Fast Weight Programmers and Transformer Equivalence

FWPs use sequences of outer products of activation patterns (referred to as keys and values) for memory manipulation. Linear attention in Transformers can be viewed as equivalent operations, allowing for better memory interaction through linearisation techniques that avoid quadratic scaling of typical self-attention.

The FWP perspective showed that linear attention mechanisms face memory capacity constraints when sequence lengths exceed the dimensions of the associative memory, potentially leading to retrieval errors. The paper proposes a dynamic interaction model where the memory can selectively update or remove stored associations based on an improved delta-rule-like programming instruction.

Figure 1: A visualisation of a DPFP from a 2d space (the xy-plane) to a 4d space (the four colored surfaces). Each surface is a partial function which represents one element of the 4d vector.

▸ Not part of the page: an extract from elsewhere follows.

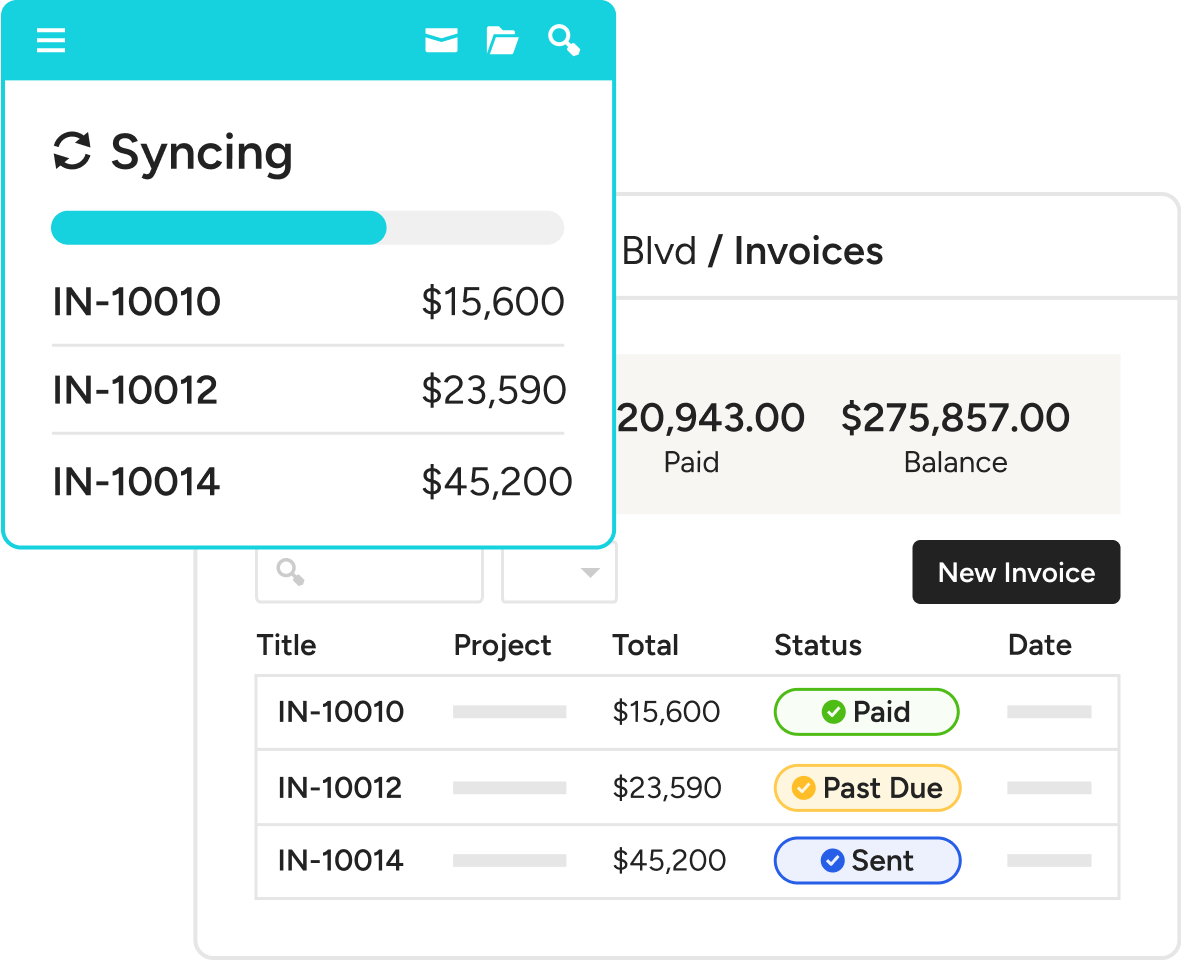Open the hamburger menu
This screenshot has width=1181, height=960.
coord(51,40)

Memory Programming Instruction

The improved programming instruction allows FWPs to dynamically correct current mappings from keys to values and compute adaptive learning rates. The crucial addition involves a delta rule-like update where each association can be selectively updated without affecting unrelated ones—an area where past approaches fell short. This method ensures that retrieval maintains orthogonal vector associations, preventing interference during memory access.

Experimental Validation

The authors conducted experiments on several synthetic tasks designed to measure the memory capacity and evaluate the effectiveness of the proposed memory update strategies. With tasks increasing in complexity, the results indicated the strengths of the new programming instruction, especially in scenarios where keys must be frequently updated to bind context-specific values.

In machine translation and LLMling tasks, the proposed methods showed improvements over existing linear attention mechanisms due to better handling of long-term dependencies facilitated by dynamic memory interactions.

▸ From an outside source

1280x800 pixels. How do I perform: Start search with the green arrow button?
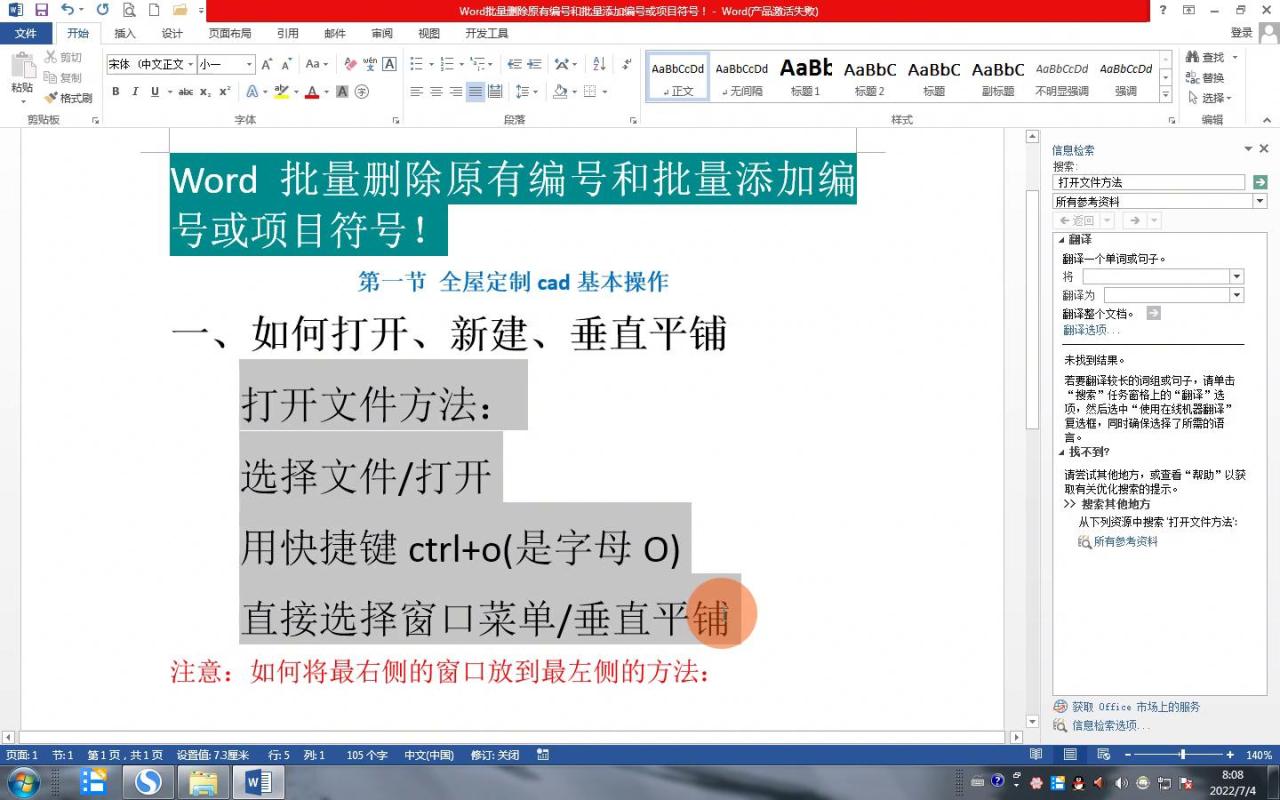(1260, 182)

Figure 2: Final evaluation loss of the softmax memory and various linear attention mechanisms on associative retrieval problems with the total number of unique associations ranging from 20 to 600. Each individual symbol is a model trained until convergence.

Figure 3: Learning curves for different update rules. Sequence length of 40 and 20 unique keys/values sampled with replacement.

Linear Attention Kernel Design

The paper introduces Deterministic Parameter-Free Projection (DPFP), a new kernel for linear attention. DPFP aims for simplicity while increasing the dot product space, mitigating the memory limitations of previous linearisation techniques. DPFP is deterministic and scalable, contrasting with the complex stochastic approaches of alternative methods like FAVOR+.

Conclusion

The paper underscores the relationship between linear attention mechanisms in Transformers and FWPs, providing insights into overcoming existing limitations through novel memory programming instructions and attention mechanisms. The research lays the groundwork for further exploration of improved programming strategies, aiming at enhancing the efficiency and capabilities of Transformers in processing sequences with longer contexts without the need for extensive memory overhead. Future work may explore extensions to this framework, enabling robust operation beyond the constraints imposed by current implementations.